- Genre: Pilgrimage
- Frequency: Every 12 years
- Location: Panauti
- Country: Nepal

= Makar Mela =

Hindu pilgrimage and festival in Nepal

Makar Mela is a traditional Hindu festival celebrated every 12 years in the month of Magh (mid-January to early February) in Panauti town of Nepal. The festival attracts Hindu pilgrims from all over Nepal, India and some foreign tourists. Pilgrims believe that taking a dip in the holy river during the festival washes away their sins.

The festival is celebrated for the whole month of Magh at Tribenighat, the confluence of three rivers viz. Punyamati, Roshi (also called Lilawati) and Rudrawati. The festival starts when the sun enters Makara Rashi as per the Hindu astrology. Pilgrims bathe in the river and worship Basuki Naag which is considered to be the caretaker of Panauti. Then they proceed to worship Indreshwor Mahadev.

==Mythology==
According to the mythology, once Indra, the king of heaven, suffered from an incurable disease. To cure it, he meditated for 12 years to get rid of disease by pleasing Shiva at Tribenighat. Shiva mixed some nectar in Rudrawati river to cure the disease. When Indra dipped in the river, he got cured. It is believed that every 12 years, the nectar flows in the river which will cure all the diseases.
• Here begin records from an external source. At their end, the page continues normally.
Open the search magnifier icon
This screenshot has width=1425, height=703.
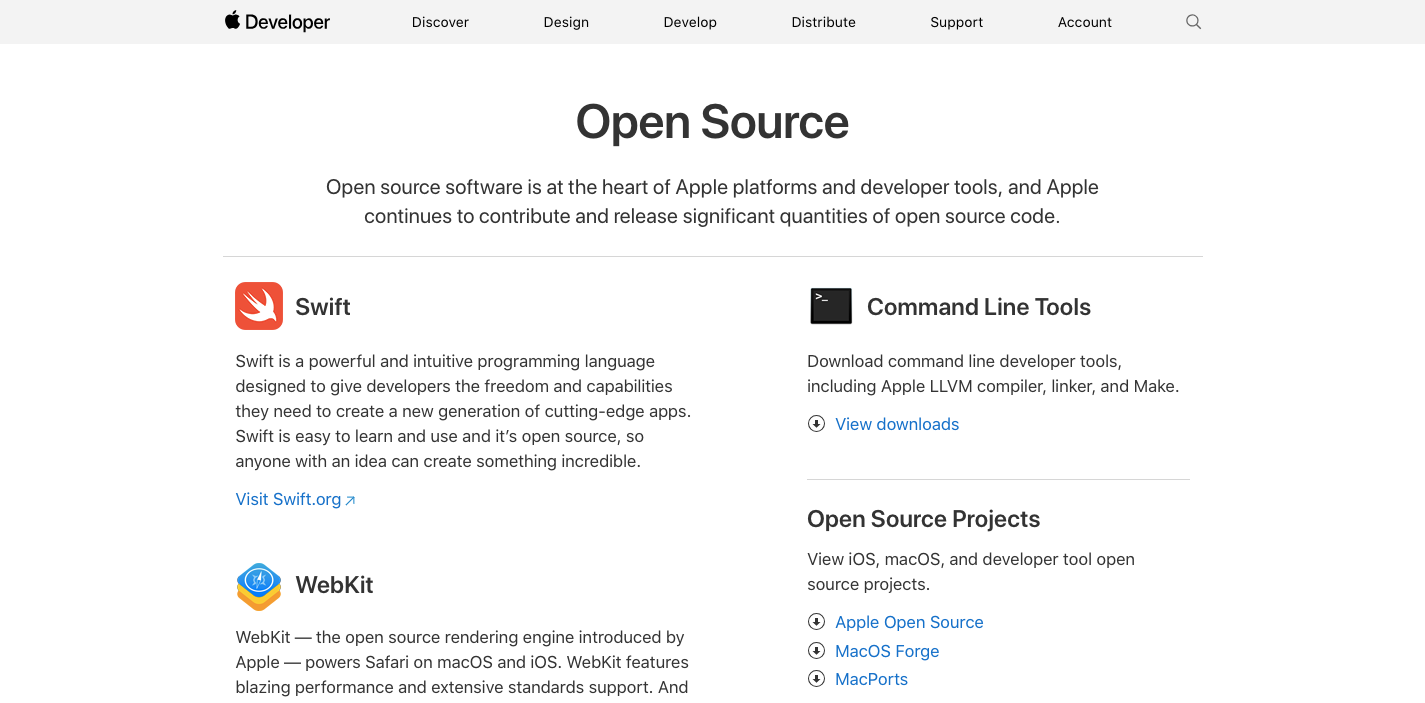[x=1193, y=22]
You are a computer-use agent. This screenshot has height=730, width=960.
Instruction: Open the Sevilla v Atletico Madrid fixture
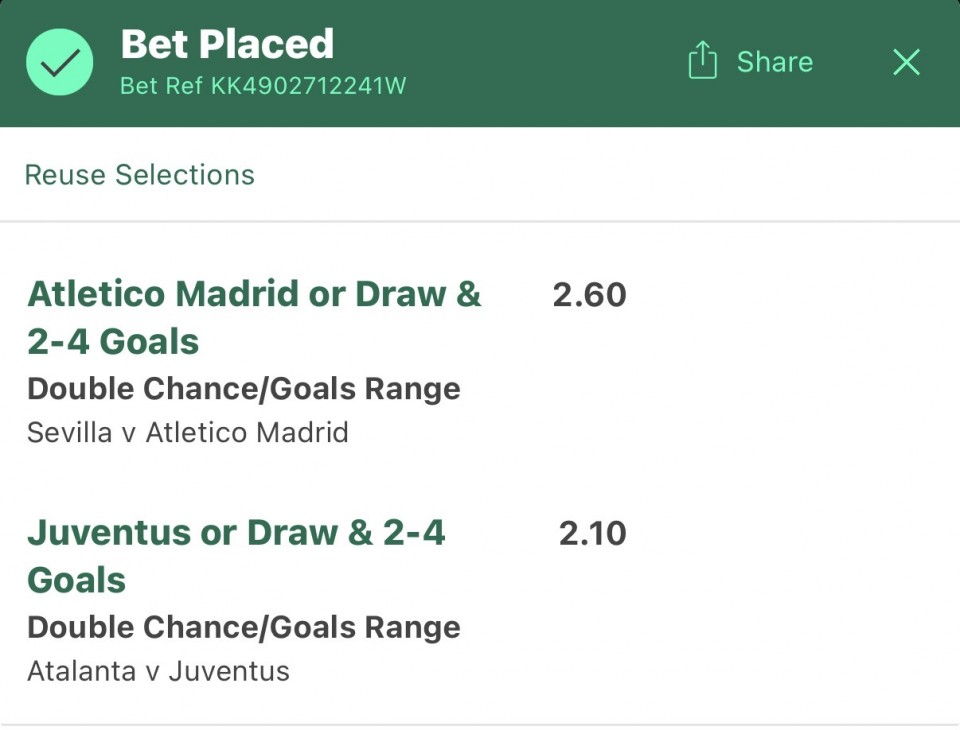pos(187,433)
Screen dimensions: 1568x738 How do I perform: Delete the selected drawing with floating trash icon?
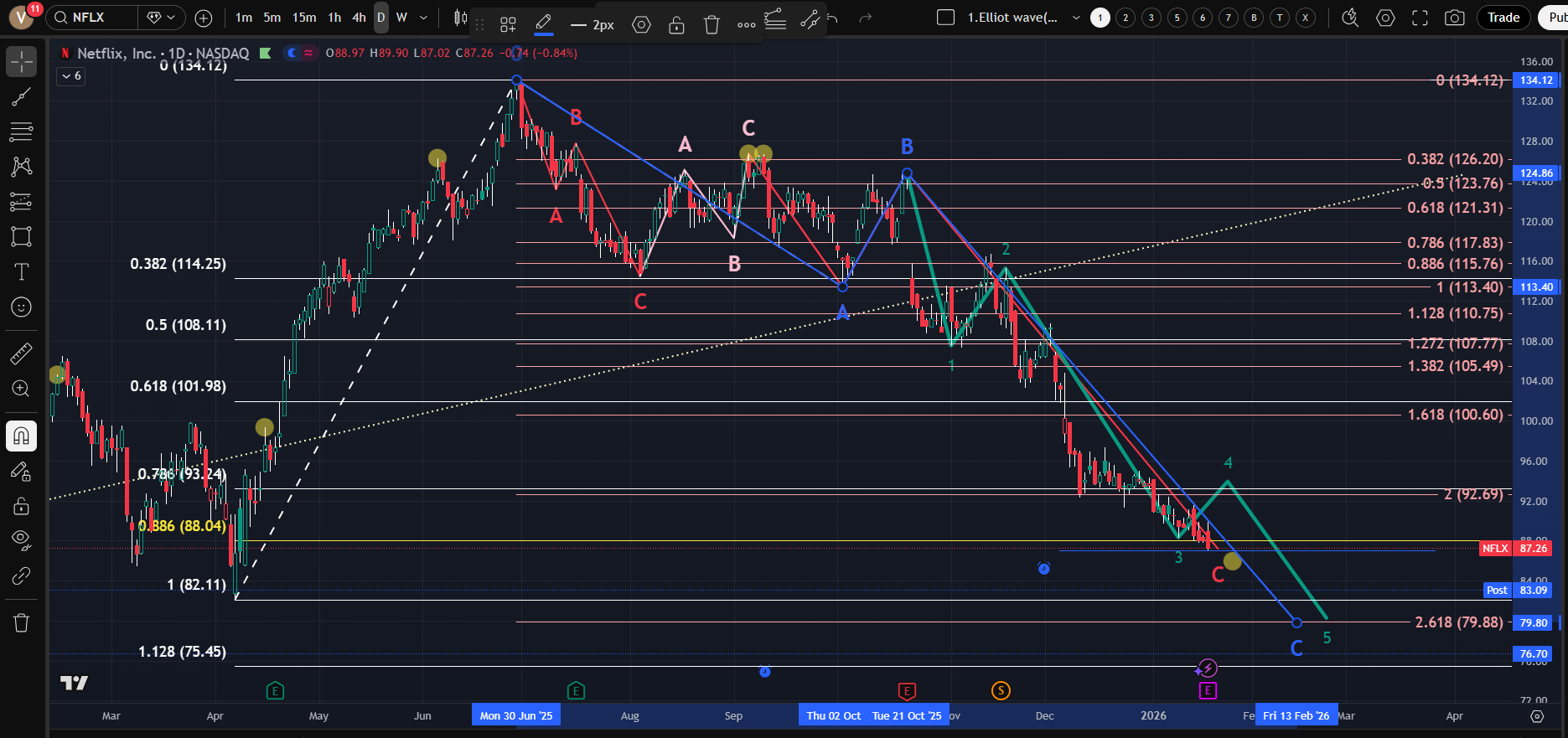click(x=712, y=25)
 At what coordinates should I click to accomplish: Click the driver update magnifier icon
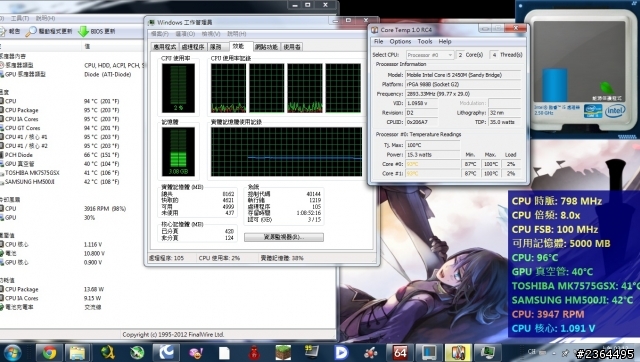[x=31, y=31]
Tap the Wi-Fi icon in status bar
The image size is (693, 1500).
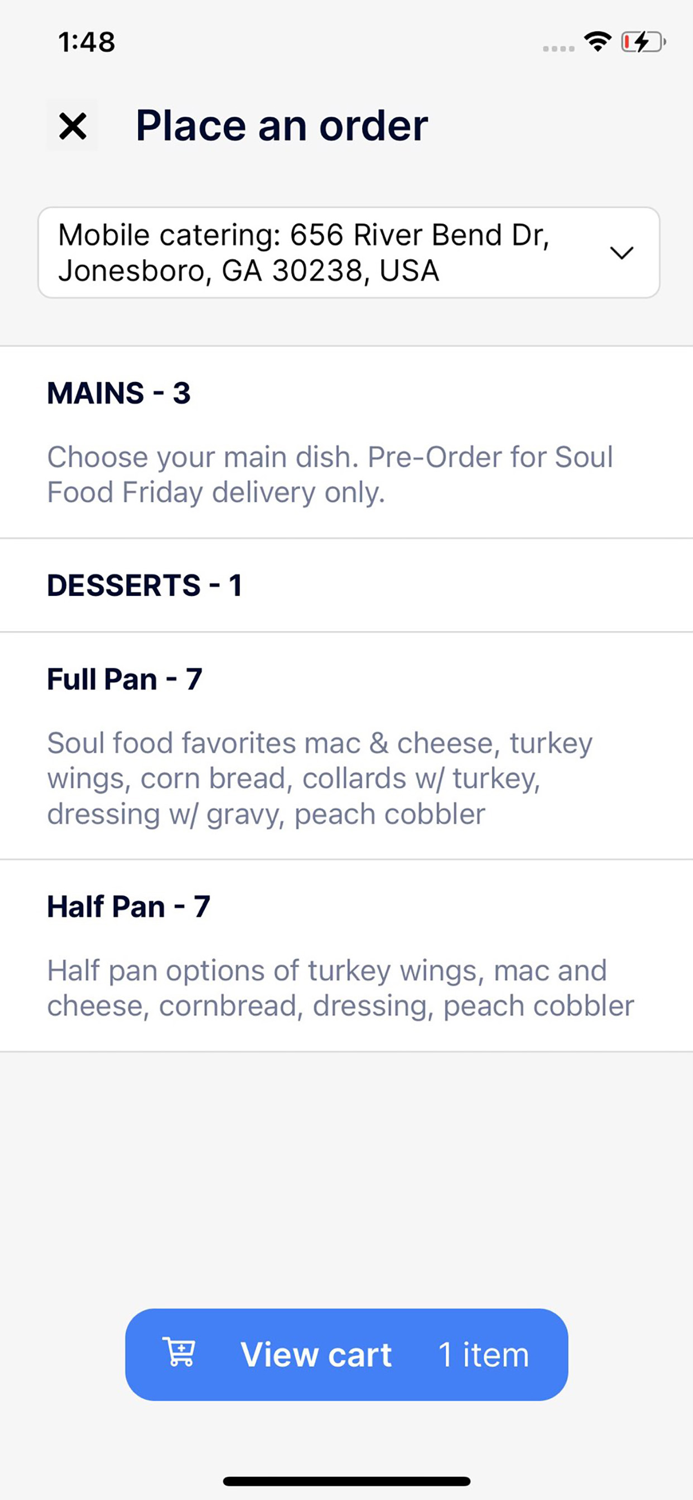pos(597,41)

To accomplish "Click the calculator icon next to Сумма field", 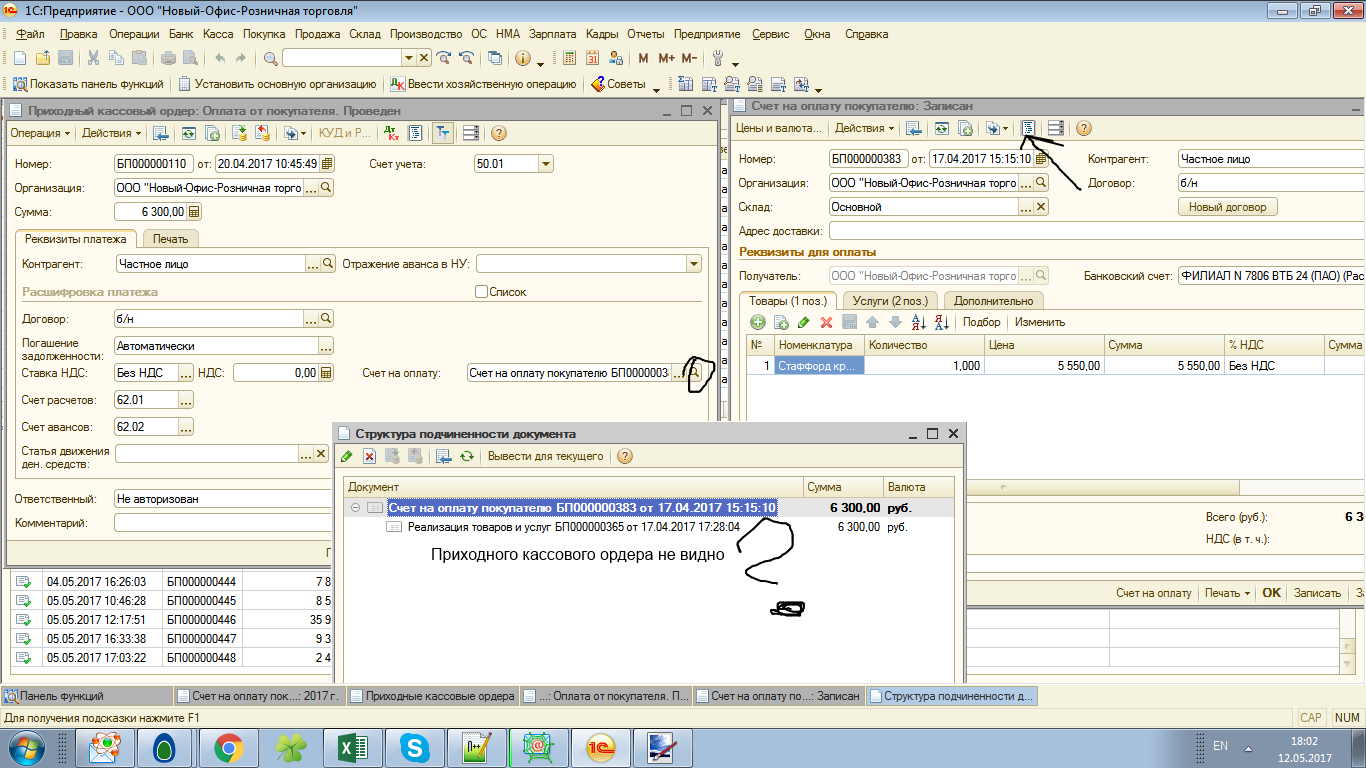I will point(194,212).
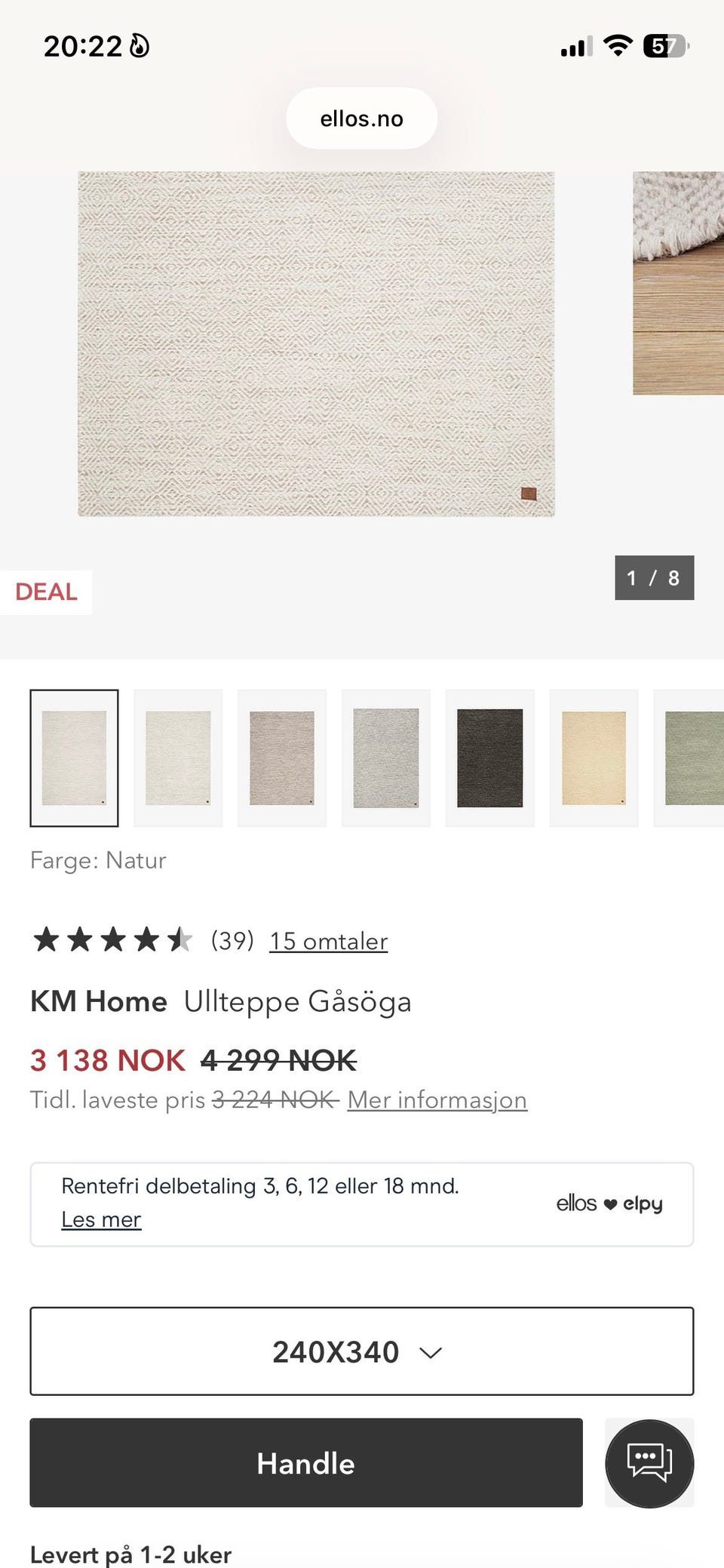
Task: Tap the ellos elpy logo
Action: [x=609, y=1204]
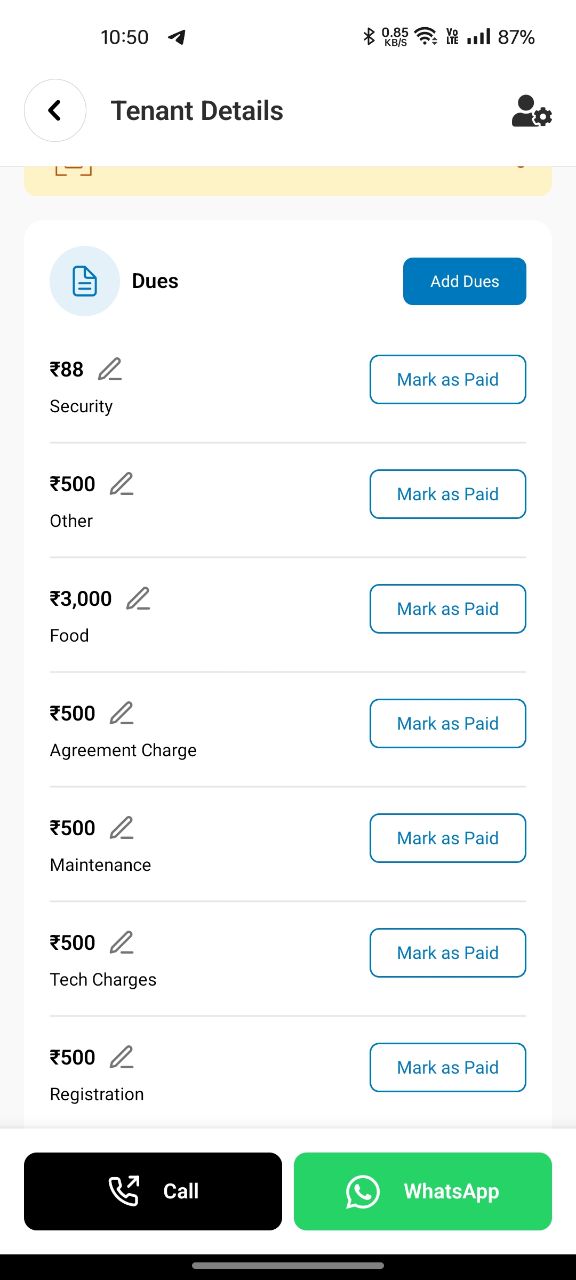Image resolution: width=576 pixels, height=1280 pixels.
Task: Mark Security due as paid
Action: 448,379
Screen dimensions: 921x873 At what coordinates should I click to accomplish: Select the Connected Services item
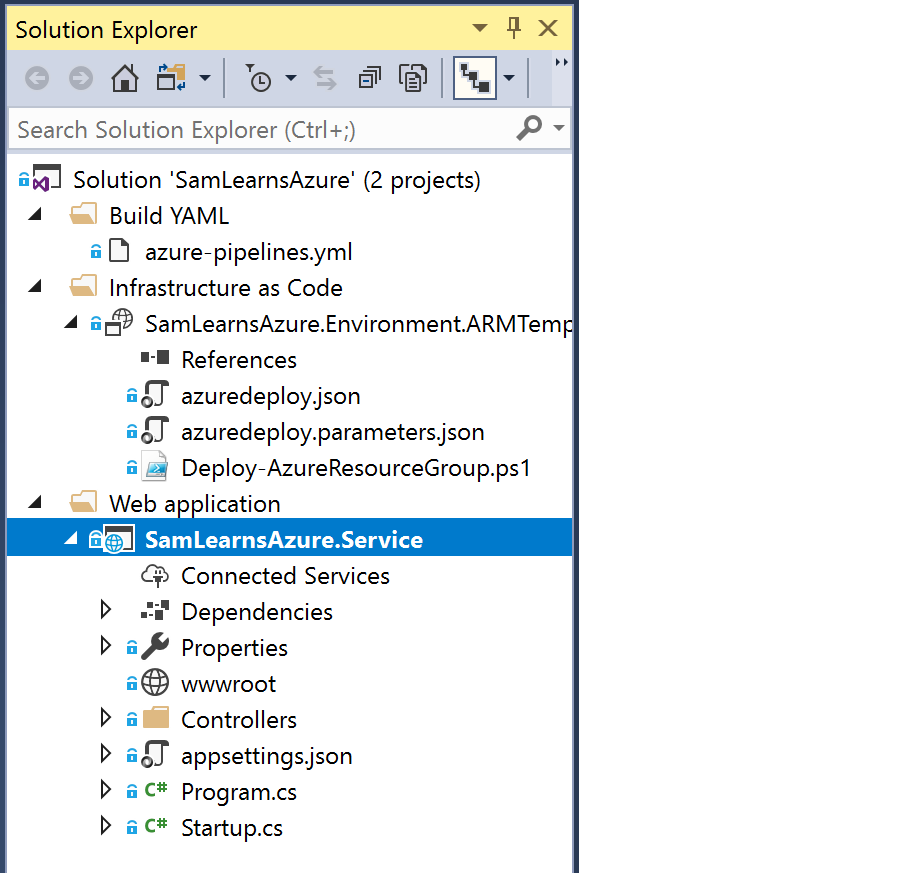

Another mythology describes that the festival is celebrated from the time of king Dirgharath of Panauti and king Satyawar of Patan which they started to pray goddess Phulchowki for the rivers Roshi and Godawari.

==Others==
- As a ritual, the festival was forbidden to be visited by the King of Nepal because the kings of Nepal and the main god of the festival - Vishnu were considered to be the same god. However, the last King of Nepal, Gyanendra visited the festival.
- Some environmental concerns have been raised because of the water pollution caused during the festival.

==Festival years==
- 2066 B.S.
- 2078 B.S. (2021)
- 2090 B.S.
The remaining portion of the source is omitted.